Records supplied:
________________________________________

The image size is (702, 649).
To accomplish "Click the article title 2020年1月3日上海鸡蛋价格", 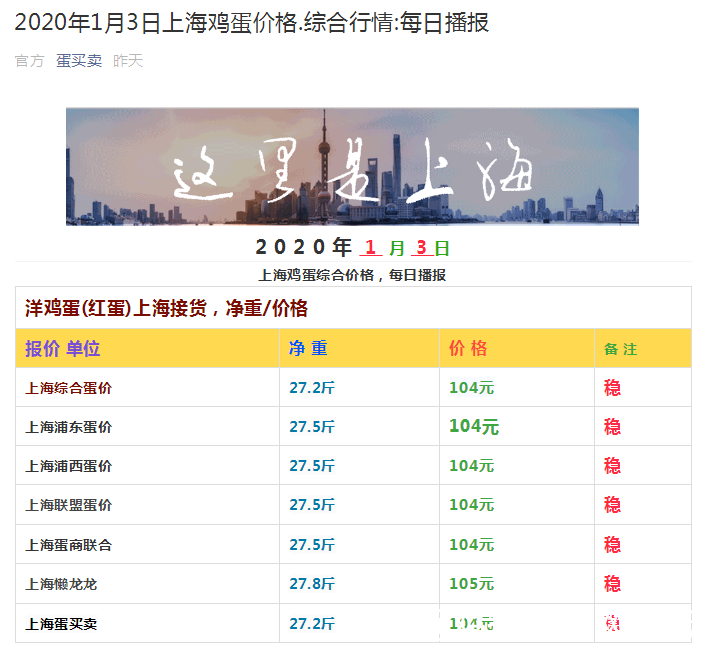I will point(252,22).
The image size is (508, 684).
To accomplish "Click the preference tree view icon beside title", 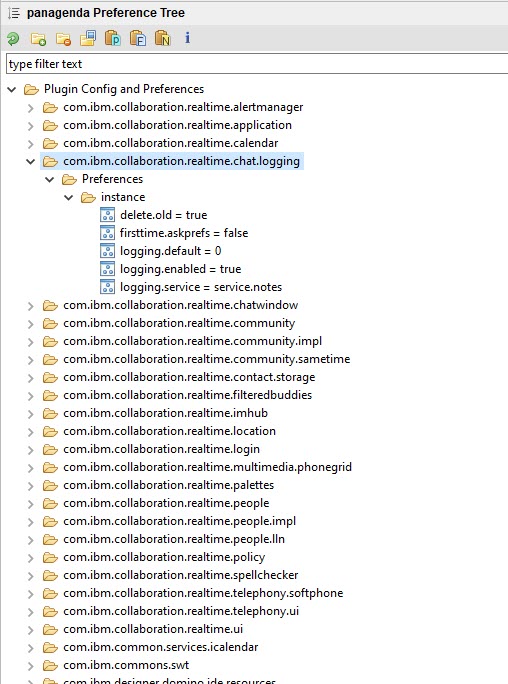I will point(14,13).
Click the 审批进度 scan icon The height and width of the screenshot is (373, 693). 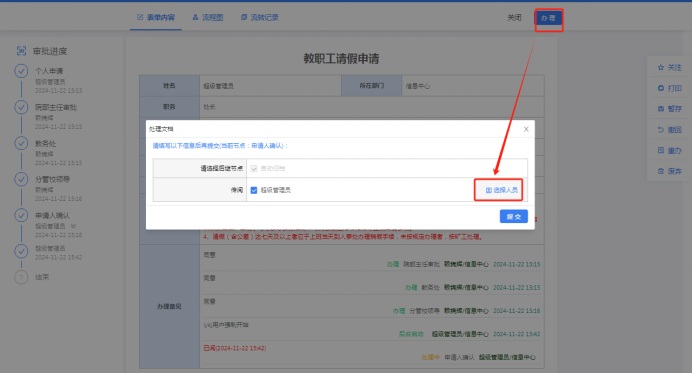[x=21, y=51]
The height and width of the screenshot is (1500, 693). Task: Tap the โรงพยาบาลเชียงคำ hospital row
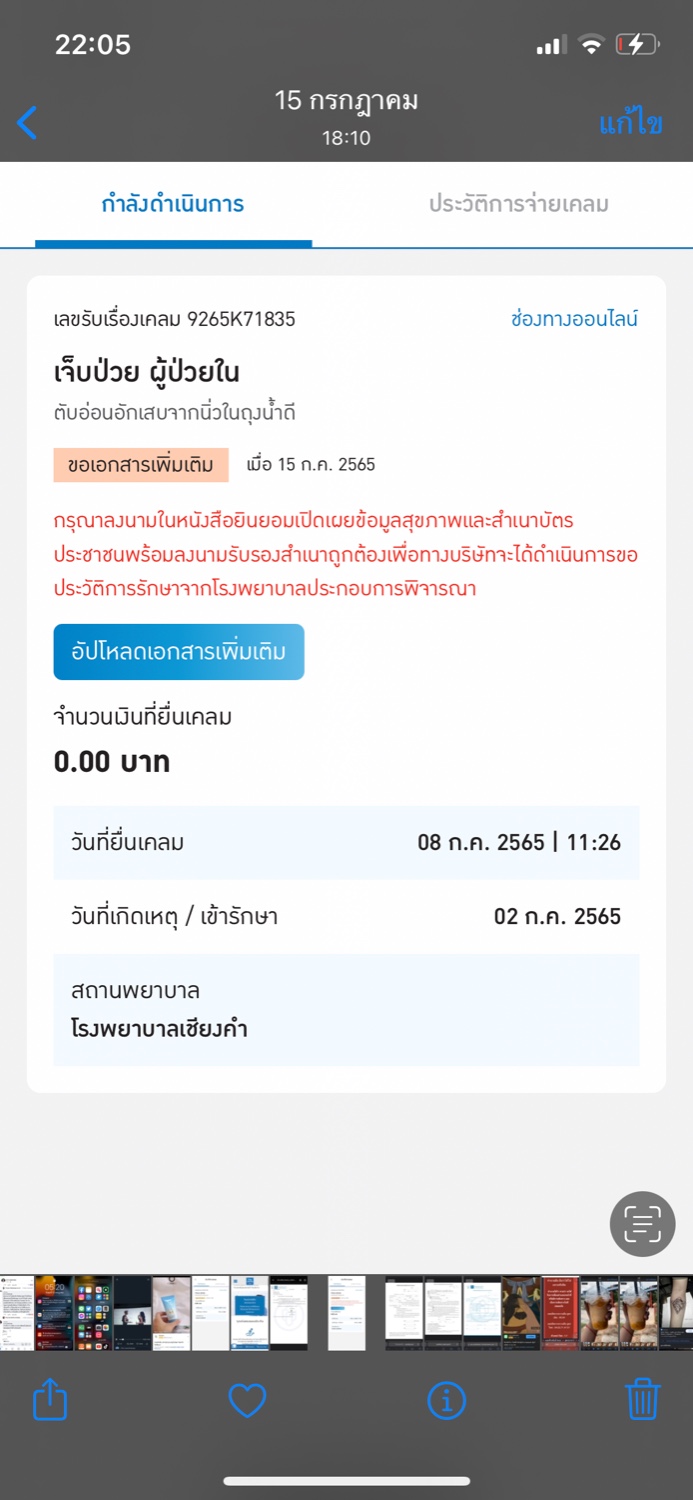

________________________________________

Considering only lines that contain the word "size", say how many there are in the data, with no other text.

Output: 2